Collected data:

━━━

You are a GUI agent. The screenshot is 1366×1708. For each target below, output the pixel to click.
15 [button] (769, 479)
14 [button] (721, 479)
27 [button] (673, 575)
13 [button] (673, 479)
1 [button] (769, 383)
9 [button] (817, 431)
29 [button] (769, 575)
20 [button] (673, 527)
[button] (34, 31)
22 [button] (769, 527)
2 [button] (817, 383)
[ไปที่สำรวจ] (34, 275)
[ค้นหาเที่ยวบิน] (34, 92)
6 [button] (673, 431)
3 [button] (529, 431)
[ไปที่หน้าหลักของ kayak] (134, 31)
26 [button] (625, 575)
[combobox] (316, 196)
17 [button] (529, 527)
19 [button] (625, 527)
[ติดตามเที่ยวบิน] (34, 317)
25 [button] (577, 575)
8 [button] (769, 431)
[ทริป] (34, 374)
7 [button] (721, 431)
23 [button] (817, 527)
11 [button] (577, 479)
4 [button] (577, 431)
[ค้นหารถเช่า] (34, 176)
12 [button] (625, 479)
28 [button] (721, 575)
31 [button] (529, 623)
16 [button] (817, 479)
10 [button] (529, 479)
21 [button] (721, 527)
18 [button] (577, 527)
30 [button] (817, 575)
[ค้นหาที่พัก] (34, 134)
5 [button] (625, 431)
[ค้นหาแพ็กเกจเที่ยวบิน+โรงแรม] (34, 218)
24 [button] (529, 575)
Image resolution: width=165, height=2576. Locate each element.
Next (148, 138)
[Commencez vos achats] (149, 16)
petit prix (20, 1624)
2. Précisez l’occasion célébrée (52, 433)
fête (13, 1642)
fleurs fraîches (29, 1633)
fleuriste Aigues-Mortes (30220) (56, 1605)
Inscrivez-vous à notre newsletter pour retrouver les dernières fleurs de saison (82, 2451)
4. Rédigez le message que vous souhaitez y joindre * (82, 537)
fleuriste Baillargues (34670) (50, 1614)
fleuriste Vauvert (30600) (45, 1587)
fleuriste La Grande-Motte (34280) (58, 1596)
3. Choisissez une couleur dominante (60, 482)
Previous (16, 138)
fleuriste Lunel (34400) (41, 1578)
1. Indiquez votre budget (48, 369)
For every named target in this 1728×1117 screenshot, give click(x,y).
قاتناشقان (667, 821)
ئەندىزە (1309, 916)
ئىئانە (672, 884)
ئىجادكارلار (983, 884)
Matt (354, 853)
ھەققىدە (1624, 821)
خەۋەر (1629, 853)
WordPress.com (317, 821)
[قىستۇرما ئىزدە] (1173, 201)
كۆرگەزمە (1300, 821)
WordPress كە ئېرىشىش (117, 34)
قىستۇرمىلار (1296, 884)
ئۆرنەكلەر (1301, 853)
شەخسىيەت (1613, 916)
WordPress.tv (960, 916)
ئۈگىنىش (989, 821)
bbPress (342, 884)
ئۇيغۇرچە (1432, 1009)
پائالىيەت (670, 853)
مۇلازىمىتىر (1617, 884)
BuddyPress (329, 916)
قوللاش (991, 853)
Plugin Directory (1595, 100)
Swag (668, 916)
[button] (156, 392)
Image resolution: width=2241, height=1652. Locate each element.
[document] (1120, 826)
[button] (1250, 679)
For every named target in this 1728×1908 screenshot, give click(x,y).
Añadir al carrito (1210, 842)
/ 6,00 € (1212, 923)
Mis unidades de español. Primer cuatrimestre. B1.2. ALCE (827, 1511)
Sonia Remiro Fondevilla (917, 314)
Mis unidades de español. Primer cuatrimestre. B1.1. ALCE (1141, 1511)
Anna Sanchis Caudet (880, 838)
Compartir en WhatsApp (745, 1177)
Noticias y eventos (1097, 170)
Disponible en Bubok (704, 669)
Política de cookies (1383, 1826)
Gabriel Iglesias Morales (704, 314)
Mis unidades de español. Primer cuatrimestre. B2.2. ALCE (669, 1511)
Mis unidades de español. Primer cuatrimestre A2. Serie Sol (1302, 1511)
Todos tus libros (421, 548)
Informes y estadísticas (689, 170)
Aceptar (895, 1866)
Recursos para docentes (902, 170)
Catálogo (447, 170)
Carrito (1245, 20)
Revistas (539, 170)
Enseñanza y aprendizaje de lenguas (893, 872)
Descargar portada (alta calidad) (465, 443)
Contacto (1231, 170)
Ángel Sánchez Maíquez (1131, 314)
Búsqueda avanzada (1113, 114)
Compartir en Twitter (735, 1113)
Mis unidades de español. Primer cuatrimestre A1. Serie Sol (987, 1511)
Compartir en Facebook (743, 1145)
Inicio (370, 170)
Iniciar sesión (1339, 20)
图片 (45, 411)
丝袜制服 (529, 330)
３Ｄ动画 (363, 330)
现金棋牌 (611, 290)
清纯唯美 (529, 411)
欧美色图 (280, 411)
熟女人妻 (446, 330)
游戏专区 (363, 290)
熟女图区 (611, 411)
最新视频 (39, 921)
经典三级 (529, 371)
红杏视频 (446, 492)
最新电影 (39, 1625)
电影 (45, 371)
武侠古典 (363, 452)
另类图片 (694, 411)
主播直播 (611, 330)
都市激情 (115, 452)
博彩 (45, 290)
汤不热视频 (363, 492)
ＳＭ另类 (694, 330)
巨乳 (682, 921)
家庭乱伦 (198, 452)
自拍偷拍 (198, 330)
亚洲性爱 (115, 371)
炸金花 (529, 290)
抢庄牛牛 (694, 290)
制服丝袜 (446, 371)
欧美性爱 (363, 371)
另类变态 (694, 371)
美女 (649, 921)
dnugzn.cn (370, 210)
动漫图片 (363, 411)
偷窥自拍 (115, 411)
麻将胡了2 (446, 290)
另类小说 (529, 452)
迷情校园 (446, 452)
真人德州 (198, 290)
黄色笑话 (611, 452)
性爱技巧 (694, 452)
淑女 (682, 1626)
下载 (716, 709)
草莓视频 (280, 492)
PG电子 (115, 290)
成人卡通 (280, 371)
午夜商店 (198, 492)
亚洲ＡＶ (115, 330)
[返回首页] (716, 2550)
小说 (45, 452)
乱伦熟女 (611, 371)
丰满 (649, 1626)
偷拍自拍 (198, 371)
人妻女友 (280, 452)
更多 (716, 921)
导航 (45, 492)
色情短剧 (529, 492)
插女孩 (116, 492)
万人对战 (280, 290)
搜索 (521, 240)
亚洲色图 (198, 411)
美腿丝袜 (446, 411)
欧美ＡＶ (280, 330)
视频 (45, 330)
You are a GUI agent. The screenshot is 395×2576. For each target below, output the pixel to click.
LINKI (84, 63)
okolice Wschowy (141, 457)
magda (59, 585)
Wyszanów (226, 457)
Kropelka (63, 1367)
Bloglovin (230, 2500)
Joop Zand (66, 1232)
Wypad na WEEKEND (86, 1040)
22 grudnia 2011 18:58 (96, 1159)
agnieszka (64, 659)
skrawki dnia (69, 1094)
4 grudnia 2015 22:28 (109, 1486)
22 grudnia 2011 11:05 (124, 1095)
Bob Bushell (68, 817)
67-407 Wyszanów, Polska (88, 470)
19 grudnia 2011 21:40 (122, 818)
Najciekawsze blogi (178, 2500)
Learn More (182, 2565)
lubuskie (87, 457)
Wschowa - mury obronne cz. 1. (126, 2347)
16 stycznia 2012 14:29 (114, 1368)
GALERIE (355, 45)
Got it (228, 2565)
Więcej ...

━━━

TASK PROMPT: Please report every line of the records above that contains the word "Compartir".

WRITTEN ANSWER:
Compartir en WhatsApp (745, 1177)
Compartir en Twitter (735, 1113)
Compartir en Facebook (743, 1145)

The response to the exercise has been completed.